Towards Wearable and Flexible Sensors and Circuits Integration for Stress Monitoring

• Published in: IEEE journal of biomedical and health informatics Vol. 24; no. 8; pp. 2208 - 2215
• Main Authors: Chen, Ching-Mei, Anastasova, Salzitsa, Zhang, Kai, Rosa, Bruno G., Lo, Benny P. L., Assender, Hazel E., Yang, Guang-Zhong
• Format: Journal Article
• Language: English
• Published: United States IEEE 01.08.2020; The Institute of Electrical and Electronics Engineers, Inc. (IEEE)
• Subjects: Adult; Algorithms; Biomedical monitoring; BPM; Chemical sensors; Circuits; Condition monitoring; Difluorides; Equipment Design; Female; Flexible circuits; Flexible components; Heart rate; Heart Rate - physiology; HRV; Humans; Hydrogen-Ion Concentration; Hypertension; Male; Mental disorders; Monitoring; Monitoring, Physiologic - instrumentation; Near field communication; Neck - physiology; Organic thin film transistors; OTFT; pH effects; pH sensor; Physical stress; Physiology; Polyethylene; Polyethylene naphthalate; Polyvinylidene fluorides; PVDF; Semiconductor devices; Sensors; Signal Processing, Computer-Assisted - instrumentation; Stress; Stress, Physiological; Stress, Psychological; Substrates; Sweat - chemistry; Sweat - physiology; Telemedicine; Thin film transistors; Thin films; Transistors, Electronic; Wearable device; Wearable Electronic Devices
• ISSN: 2168-2194; 2168-2208; 2168-2208
• DOI: 10.1109/JBHI.2019.2957444

Excessive stress is one of the main causes of mental illness.
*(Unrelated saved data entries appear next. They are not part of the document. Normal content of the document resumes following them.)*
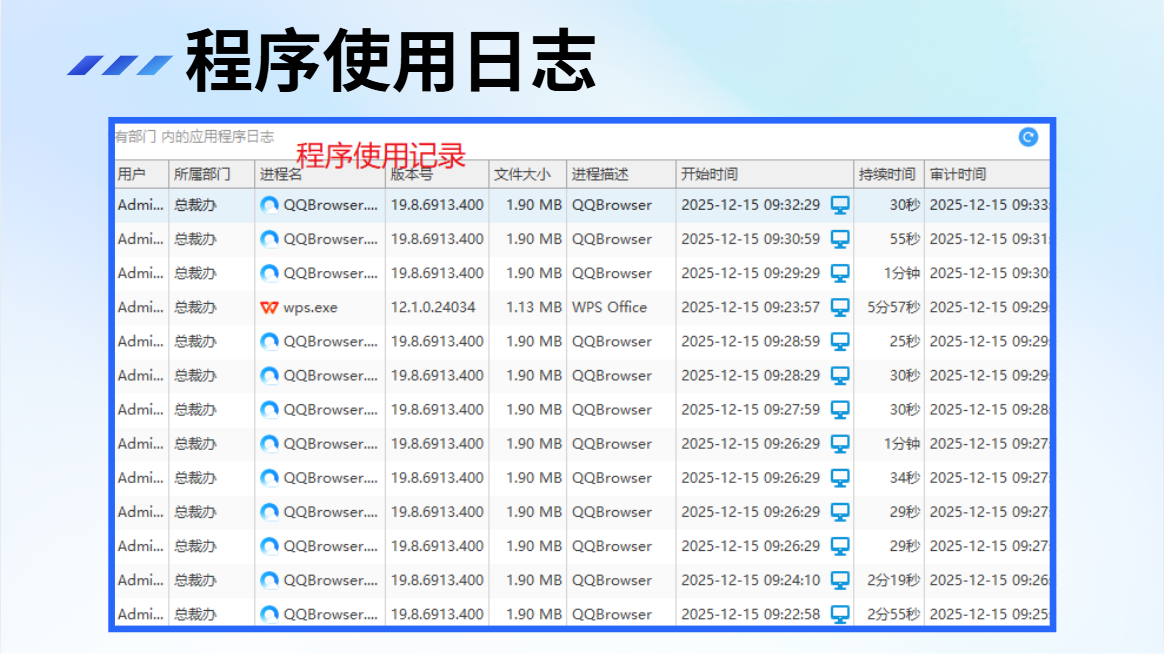Click monitor icon beside start time 09:32:29
Image resolution: width=1164 pixels, height=654 pixels.
(840, 206)
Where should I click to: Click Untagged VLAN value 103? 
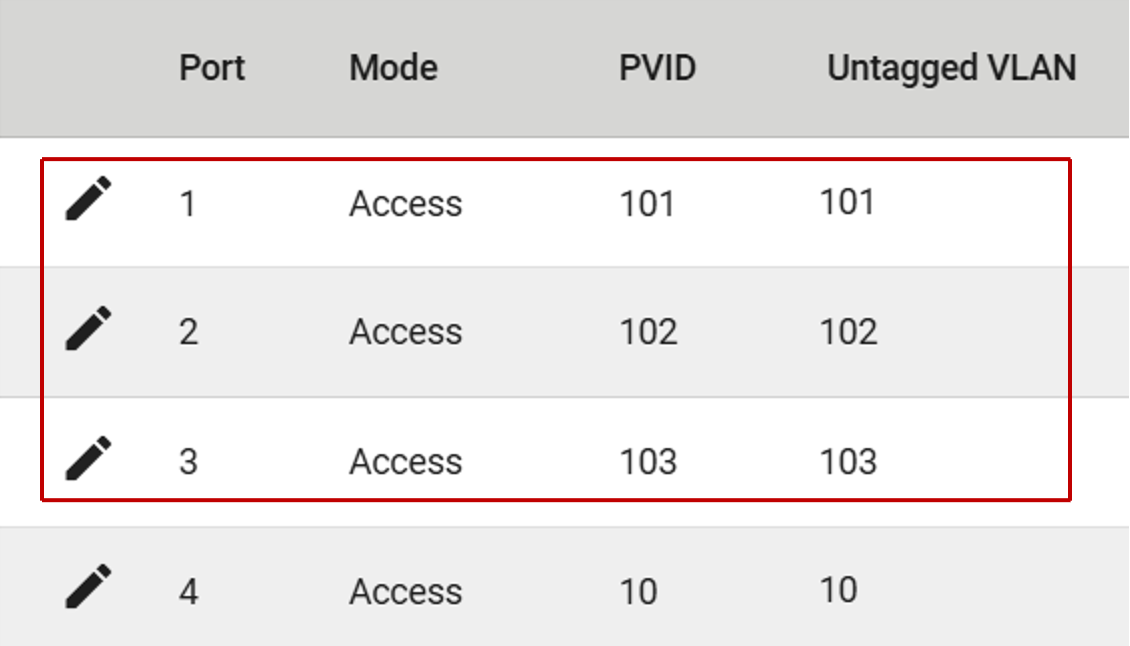(848, 461)
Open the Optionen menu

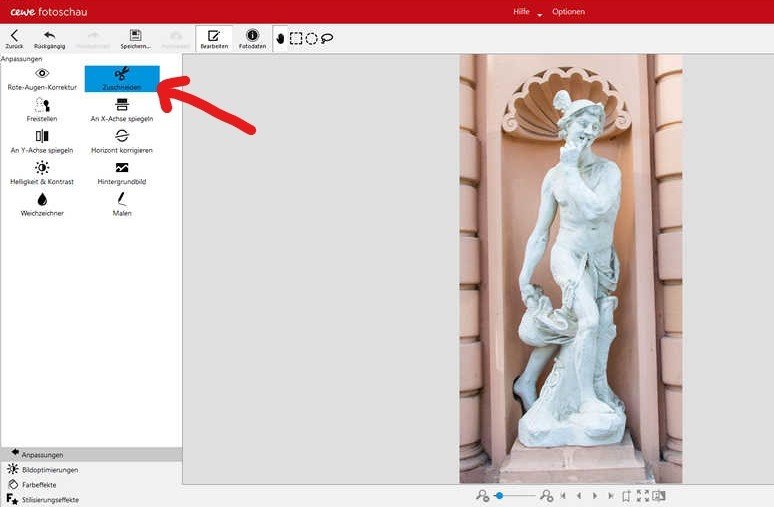pos(568,12)
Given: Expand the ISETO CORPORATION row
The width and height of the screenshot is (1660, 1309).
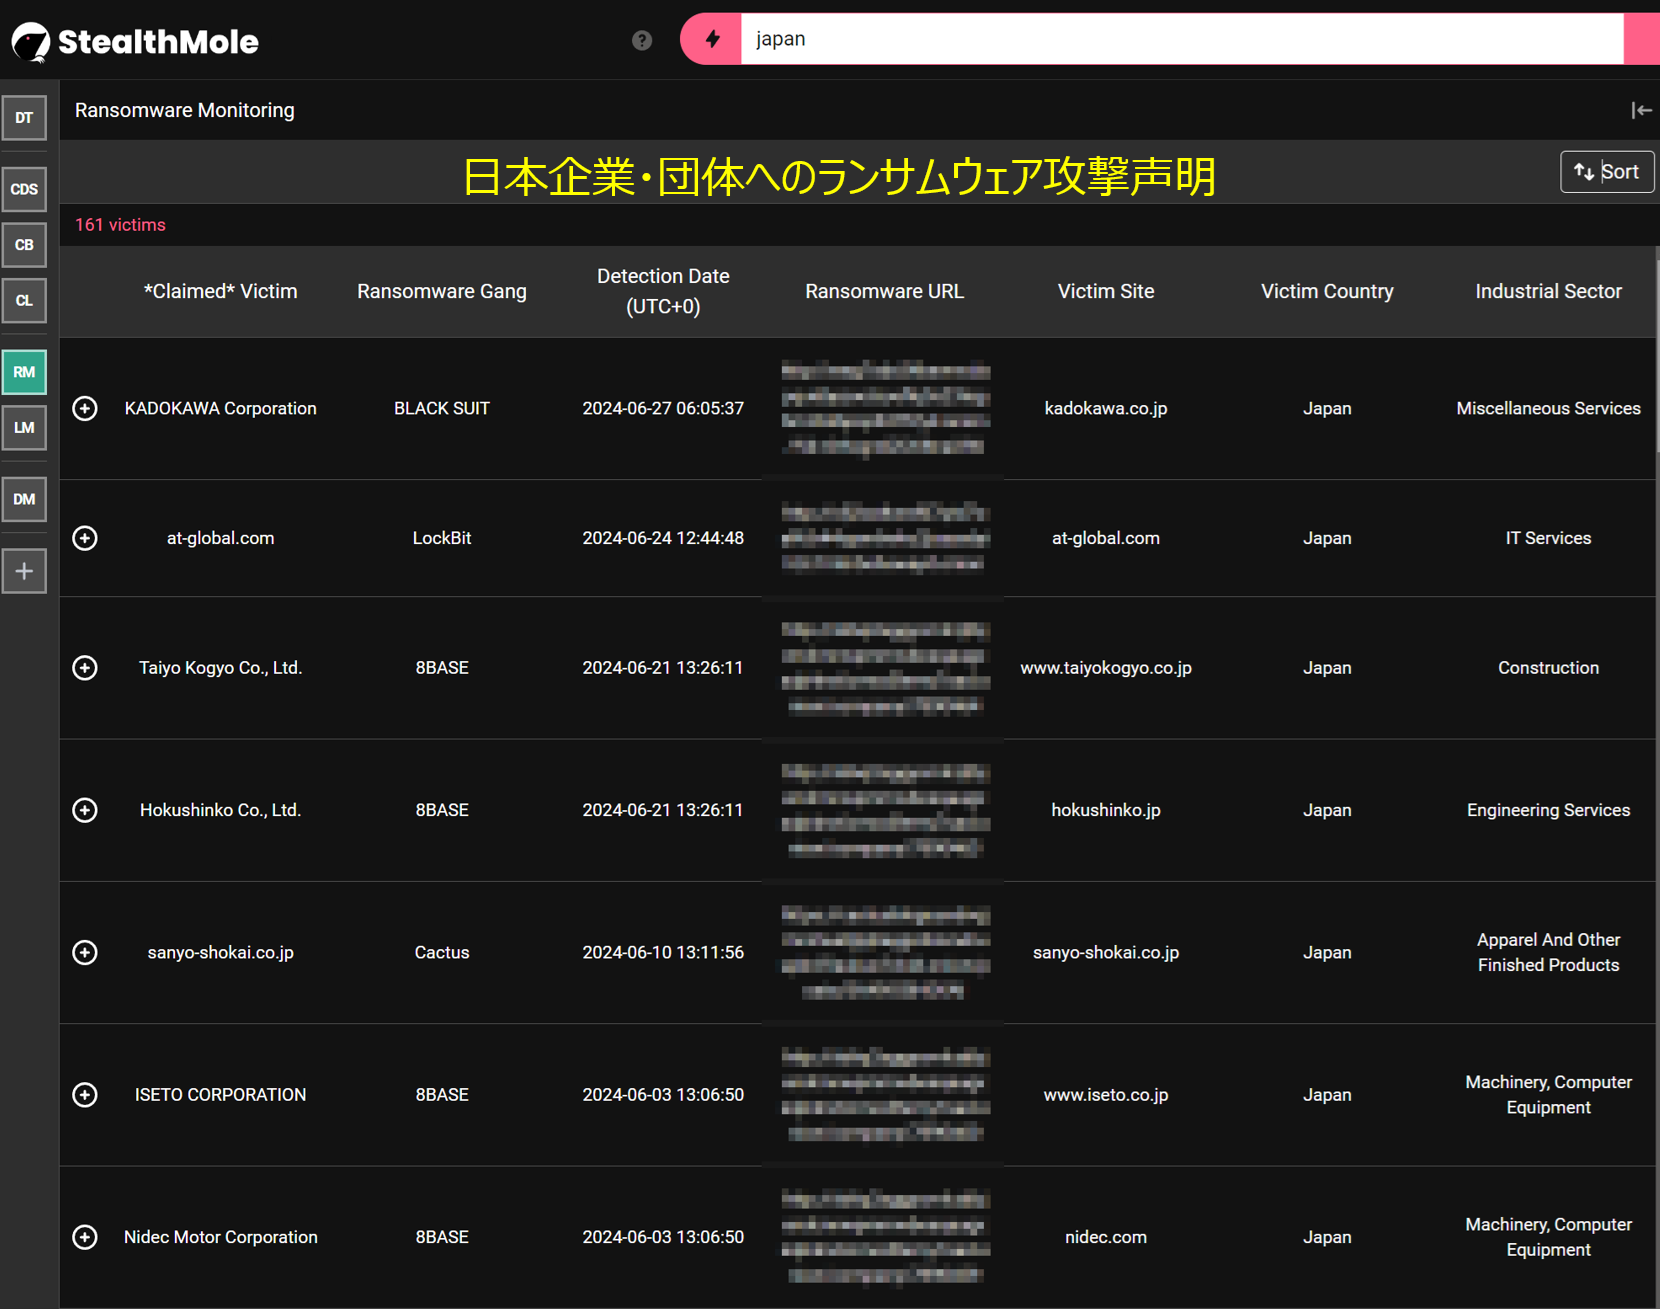Looking at the screenshot, I should [x=85, y=1095].
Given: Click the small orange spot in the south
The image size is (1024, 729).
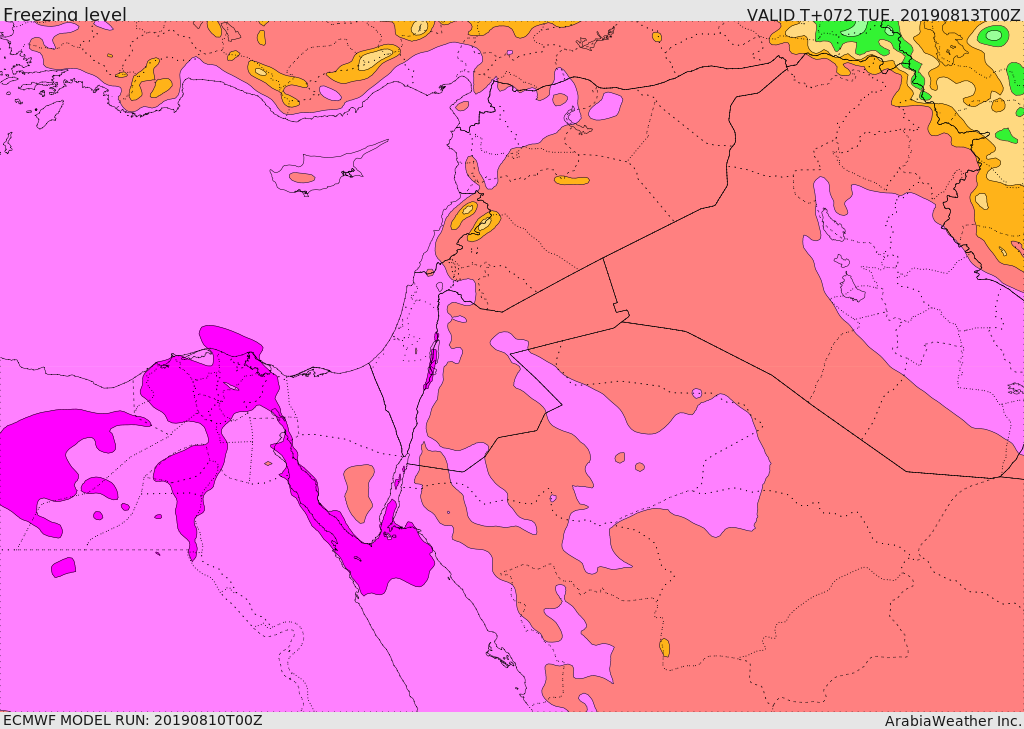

Long-term exposure of stress could affect one's physiological wellbeing (such as hypertension) and psychological condition (such as depression). Multisensory information such as heart rate variability (HRV) and pH can provide suitable information about mental and physical stress. This paper proposes a novel approach for stress condition monitoring using disposable flexible sensors. By integrating flexible amplifiers with a commercially available flexible polyvinylidene difluoride (PVDF) mechanical deformation sensor and a pH-type chemical sensor, the proposed system can detect arterial pulses from the neck and pH levels from sweat located in the back of the body. The system uses organic thin film transistor (OTFT)-based signal amplification front-end circuits with modifications to accommodate the dynamic signal ranges obtained from the sensors. The OTFTs were manufactured on a low-cost flexible polyethylene naphthalate (PEN) substrate using a coater capable of Roll-to-Roll (R2R) deposition. The proposed system can capture physiological indicators with data interrogated by Near Field Communication (NFC). The device has been successfully tested with healthy subjects, demonstrating its feasibility for real-time stress monitoring.